A: During my fellowship, I am most proud of the work that I have done to use administrative advocacy to try to address systemic inequities in reproductive health care access. I believe that engaging in notice and comment periods on proposed rules is an important way to build a public record and to highlight to agencies how proposed rules impact reproductive health care services, providers, and patients.

During the prior administration, I led in drafting a comment on behalf of the Center on the Equal Employment Opportunity Commission’s (EEOC) Proposed Updated Compliance Manual on Religious Discrimination.
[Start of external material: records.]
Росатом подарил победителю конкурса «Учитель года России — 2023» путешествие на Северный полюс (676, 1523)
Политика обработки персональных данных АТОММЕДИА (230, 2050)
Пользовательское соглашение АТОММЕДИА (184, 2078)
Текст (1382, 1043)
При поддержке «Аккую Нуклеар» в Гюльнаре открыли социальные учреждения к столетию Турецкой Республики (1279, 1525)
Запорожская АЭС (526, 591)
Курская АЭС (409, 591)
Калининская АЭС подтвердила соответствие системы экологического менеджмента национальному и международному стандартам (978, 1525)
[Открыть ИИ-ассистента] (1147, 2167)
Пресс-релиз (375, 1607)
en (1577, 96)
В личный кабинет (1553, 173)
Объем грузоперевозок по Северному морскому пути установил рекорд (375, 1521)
Our comment urged the EEOC to withdraw the proposed updates to the Manual and raised concerns that the proposed updates did not strike a proper balance between religious freedom and protecting civil rights and would expose countless third parties to discrimination in the name of religion, especially impacting women and LGBTQI+ individuals.

More recently, I had the opportunity to be one of the primary drafters of our first comment in the Biden-Harris administration in support of the Department of Health and Human Services’ notice of proposed rulemaking that would end the harmful Trump-era policy known as the “domestic gag rule.” The Domestic Gag Rule targeted the Title X family planning program with regulations limiting access to reproductive health care services. The Title X program is the nation’s only dedicated family planning safety net, providing reproductive health care services to over four million people living on low incomes who are under- and uninsured. Our comment applauded the Administration’s move to end the domestic gag rule and restore access to Title X-funded services and the proposed rule’s emphasis on health equity.